◆ TASK BRIEF ◆
Translate the following sentence from the public art passage below into Spanish: "Participants can refer to a map that facilitates a self-guided tour of 13 different works across the city."
SOURCE PASSAGE section start
In collaboration with Minnesota Public Radio (MPR), the City of Minneapolis presents the MPR Sound Point project, an audio cell phone tour featuring recently completed public artworks
and interviews with the artists who created them. The tour highlights a range of artworks, including an artist-designed baseball backstop, a blooming bus shelter and a memorial to the 35W bridge collapse.

Participants can refer to a map that facilitates a self-guided tour of 13 different works across the city. Signs posted at each artwork location will direct viewers to call or text a phone number or scan a QR code with their smart phone and listen to the artist describe the artwork in detail. Viewers will also have the opportunity to leave a text or verbal message describing their own impressions of the work or share a story about their neighborhood with journalists via MPR’s community-powered Public Insight Network.

New York, NY

The Municipal Art Society of New York (MAS), founded in 1893, is a non-profit 501(c)(3) membership organization that fights for a more livable New York and advocates for intelligent urban planning, design and preservation.
SOURCE PASSAGE section end
RECORD EXCERPTS section start
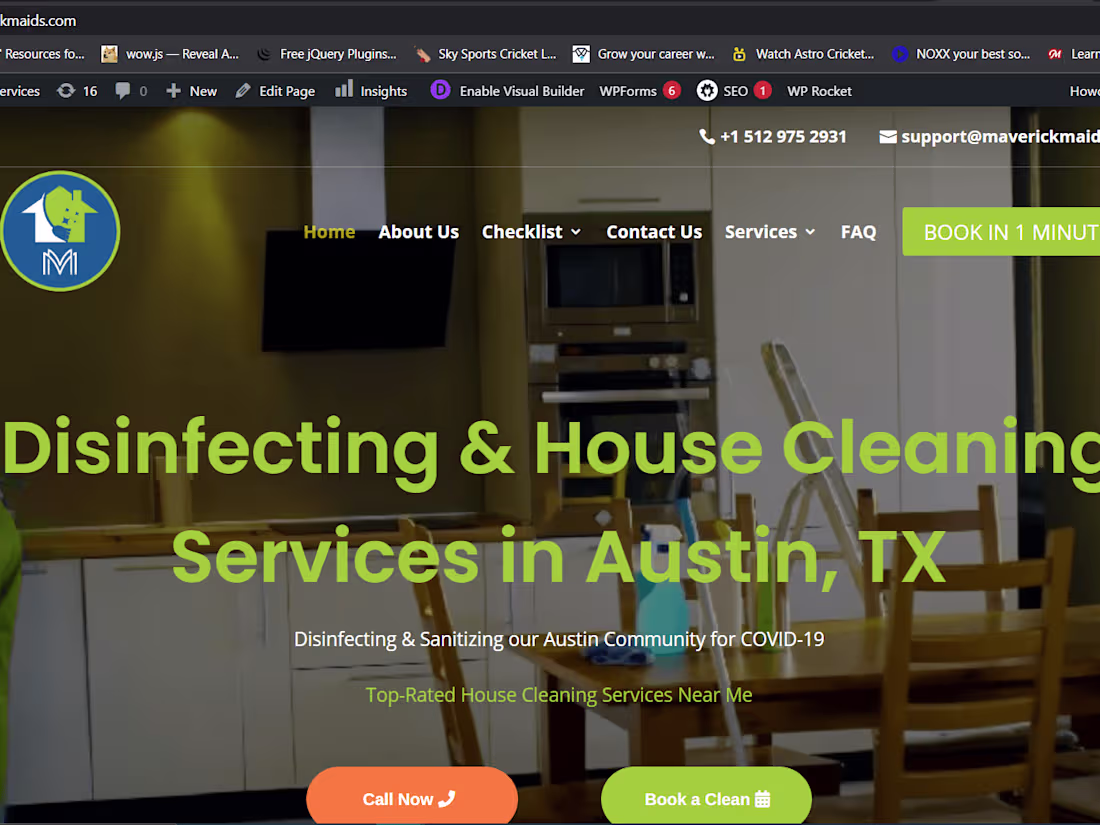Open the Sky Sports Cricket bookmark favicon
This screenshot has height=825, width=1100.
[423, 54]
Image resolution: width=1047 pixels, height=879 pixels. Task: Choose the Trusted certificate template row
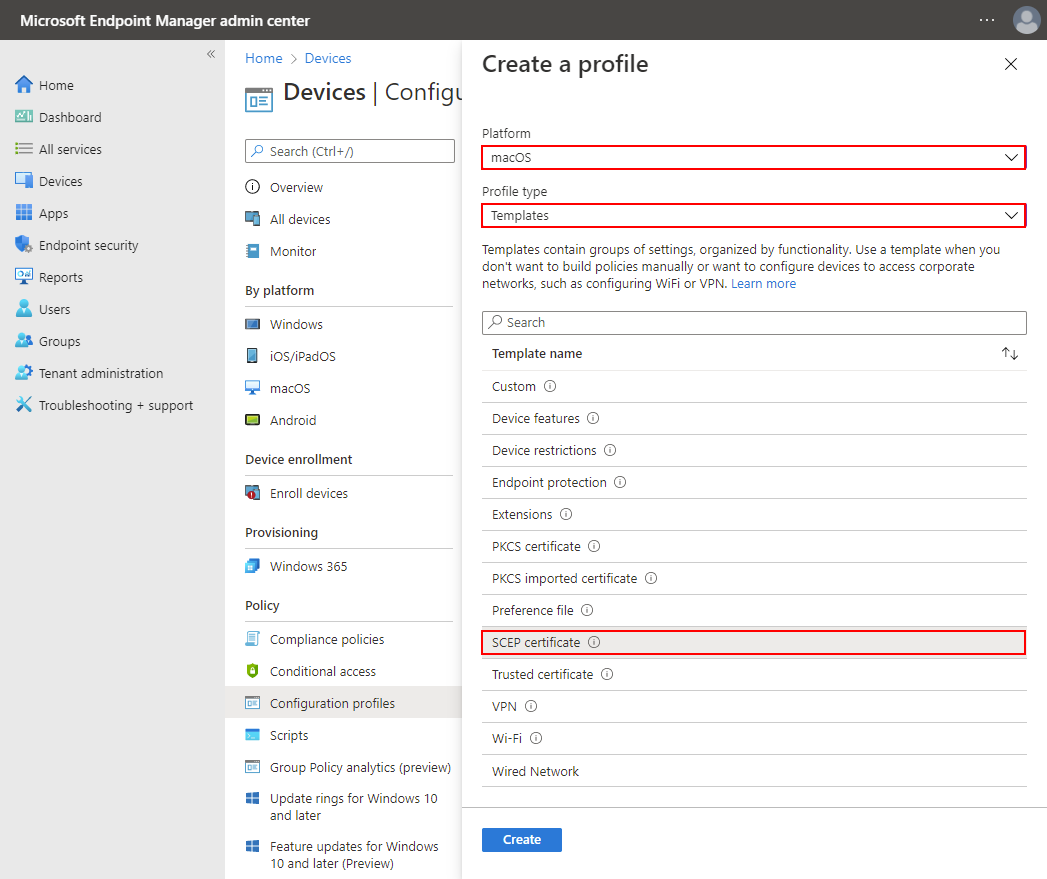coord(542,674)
RECORD EXCERPTS section end
RECORD EXCERPTS section start
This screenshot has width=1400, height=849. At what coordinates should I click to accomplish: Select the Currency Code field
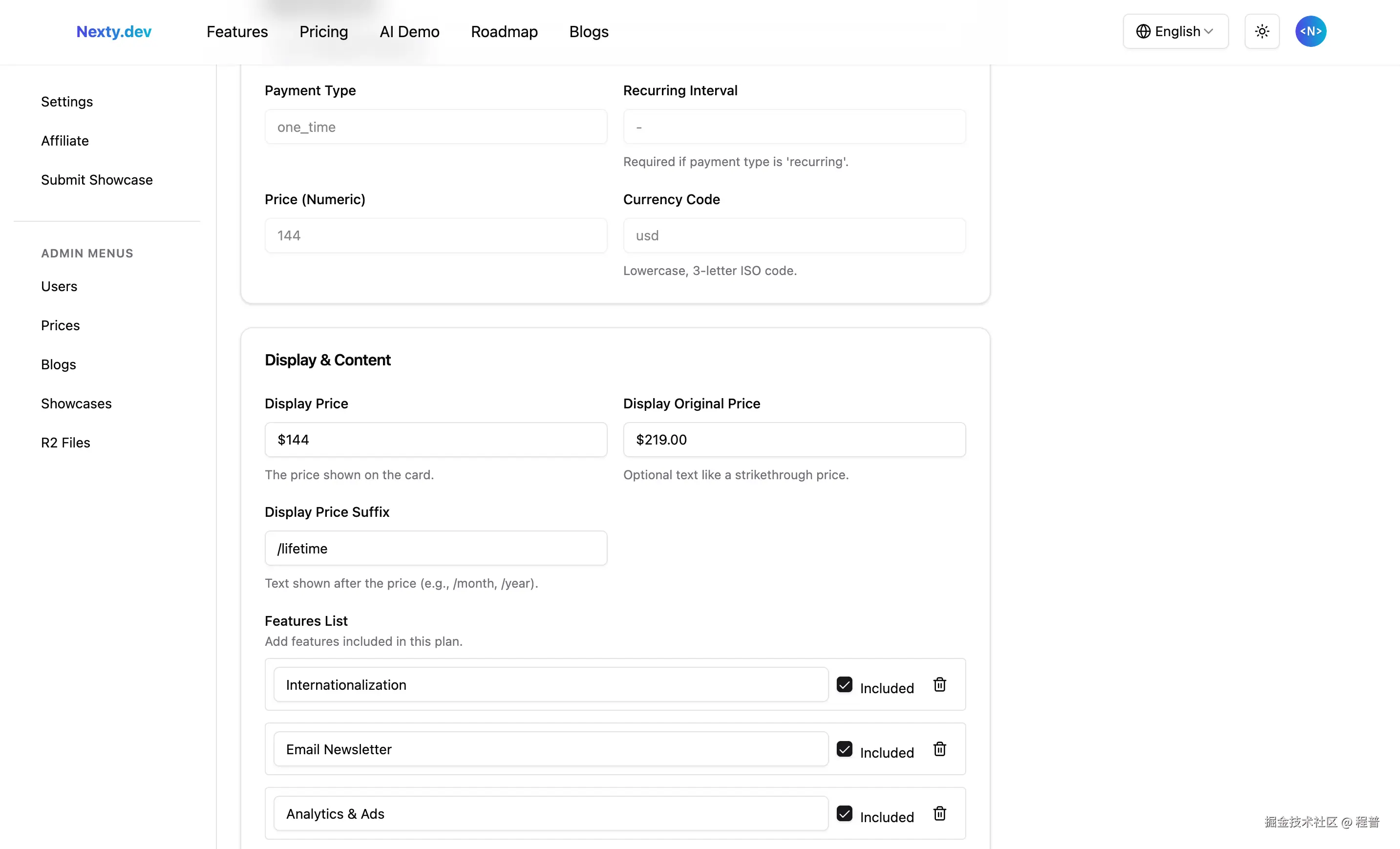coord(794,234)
RECORD EXCERPTS section end
RECORD EXCERPTS section start
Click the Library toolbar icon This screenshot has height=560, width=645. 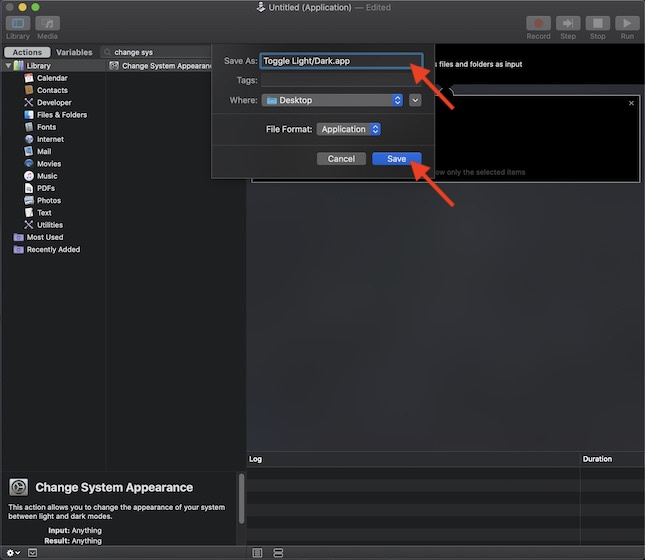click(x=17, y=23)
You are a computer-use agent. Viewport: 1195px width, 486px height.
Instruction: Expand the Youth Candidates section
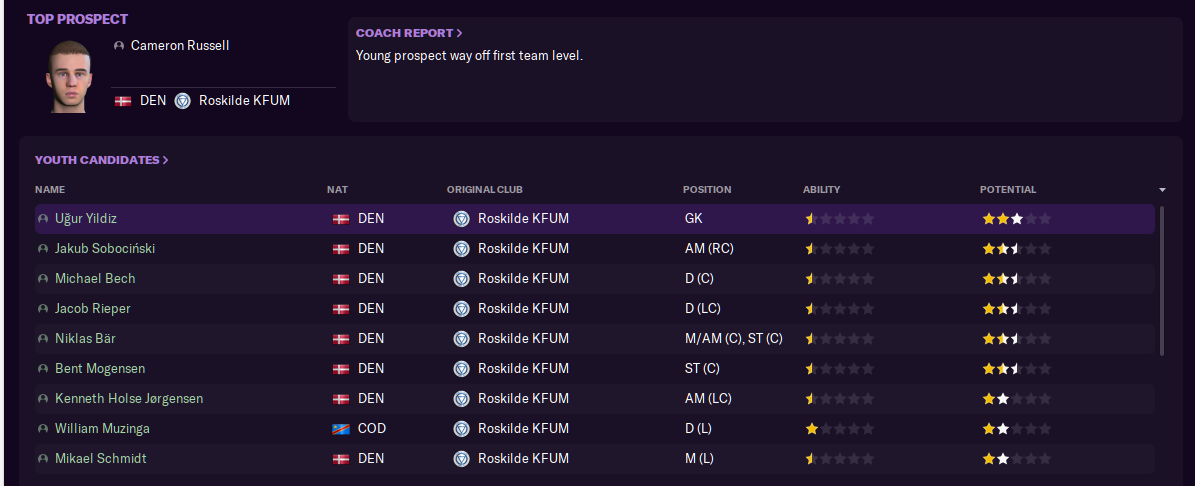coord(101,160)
RECORD EXCERPTS section end
◆ RESULT BELOW ◆
Los participantes pueden consultar un mapa que facilita un recorrido autoguiado por 13 obras diferentes en toda la ciudad.